YOUR ASSIGNMENT — For this exercise, repeat every line of the material exactly.
INFORMATION PROVIDED Start Marker
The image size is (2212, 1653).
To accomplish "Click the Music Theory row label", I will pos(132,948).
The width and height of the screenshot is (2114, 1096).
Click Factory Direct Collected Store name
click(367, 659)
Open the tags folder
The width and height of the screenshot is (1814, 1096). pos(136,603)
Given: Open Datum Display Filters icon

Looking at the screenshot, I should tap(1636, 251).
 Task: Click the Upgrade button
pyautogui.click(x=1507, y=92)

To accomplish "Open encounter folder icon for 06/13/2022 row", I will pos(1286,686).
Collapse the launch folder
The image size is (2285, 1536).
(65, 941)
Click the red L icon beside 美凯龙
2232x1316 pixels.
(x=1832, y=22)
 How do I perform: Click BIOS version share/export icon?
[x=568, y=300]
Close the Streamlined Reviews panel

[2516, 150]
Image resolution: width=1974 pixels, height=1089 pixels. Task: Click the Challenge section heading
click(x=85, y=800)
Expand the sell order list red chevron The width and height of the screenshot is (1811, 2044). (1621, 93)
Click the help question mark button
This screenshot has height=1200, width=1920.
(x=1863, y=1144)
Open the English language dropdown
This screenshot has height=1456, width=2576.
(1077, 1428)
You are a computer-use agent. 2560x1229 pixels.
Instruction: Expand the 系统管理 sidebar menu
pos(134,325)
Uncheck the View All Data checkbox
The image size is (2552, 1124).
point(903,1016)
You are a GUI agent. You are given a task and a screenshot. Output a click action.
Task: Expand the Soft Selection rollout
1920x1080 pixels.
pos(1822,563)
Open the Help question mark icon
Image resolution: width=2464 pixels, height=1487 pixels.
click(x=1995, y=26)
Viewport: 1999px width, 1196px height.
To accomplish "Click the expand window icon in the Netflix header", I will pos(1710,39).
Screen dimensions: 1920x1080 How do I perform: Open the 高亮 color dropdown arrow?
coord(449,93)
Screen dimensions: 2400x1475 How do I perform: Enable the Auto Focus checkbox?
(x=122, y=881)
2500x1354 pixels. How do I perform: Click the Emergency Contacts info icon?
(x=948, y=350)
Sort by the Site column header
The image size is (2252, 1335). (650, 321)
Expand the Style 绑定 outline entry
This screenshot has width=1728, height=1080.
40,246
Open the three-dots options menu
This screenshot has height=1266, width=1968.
INFORMATION PROVIDED End Marker
RESPONSE BOX —
The image size is (2212, 1653).
To accomplish "Click the Music Theory row label", I will pos(132,948).
The width and height of the screenshot is (2114, 1096).
Click Factory Direct Collected Store name
click(367, 659)
Open the tags folder
The width and height of the screenshot is (1814, 1096). pos(136,603)
Given: Open Datum Display Filters icon

Looking at the screenshot, I should tap(1636, 251).
 Task: Click the Upgrade button
pyautogui.click(x=1507, y=92)

To accomplish "Open encounter folder icon for 06/13/2022 row", I will pos(1286,686).
Collapse the launch folder
The image size is (2285, 1536).
(65, 941)
Click the red L icon beside 美凯龙
2232x1316 pixels.
(x=1832, y=22)
 How do I perform: Click BIOS version share/export icon?
[x=568, y=300]
Close the Streamlined Reviews panel

[2516, 150]
Image resolution: width=1974 pixels, height=1089 pixels. Task: Click the Challenge section heading
click(x=85, y=800)
Expand the sell order list red chevron The width and height of the screenshot is (1811, 2044). (1621, 93)
Click the help question mark button
This screenshot has height=1200, width=1920.
(x=1863, y=1144)
Open the English language dropdown
This screenshot has height=1456, width=2576.
(1077, 1428)
You are a computer-use agent. 2560x1229 pixels.
Instruction: Expand the 系统管理 sidebar menu
pos(134,325)
Uncheck the View All Data checkbox
The image size is (2552, 1124).
point(903,1016)
You are a GUI agent. You are given a task and a screenshot. Output a click action.
Task: Expand the Soft Selection rollout
1920x1080 pixels.
pos(1822,563)
Open the Help question mark icon
Image resolution: width=2464 pixels, height=1487 pixels.
click(x=1995, y=26)
Viewport: 1999px width, 1196px height.
To accomplish "Click the expand window icon in the Netflix header", I will pos(1710,39).
Screen dimensions: 1920x1080 How do I perform: Open the 高亮 color dropdown arrow?
coord(449,93)
Screen dimensions: 2400x1475 How do I perform: Enable the Auto Focus checkbox?
(x=122, y=881)
2500x1354 pixels. How do I perform: Click the Emergency Contacts info icon?
(x=948, y=350)
Sort by the Site column header
The image size is (2252, 1335). (650, 321)
Expand the Style 绑定 outline entry
This screenshot has width=1728, height=1080.
40,246
Open the three-dots options menu
This screenshot has height=1266, width=1968.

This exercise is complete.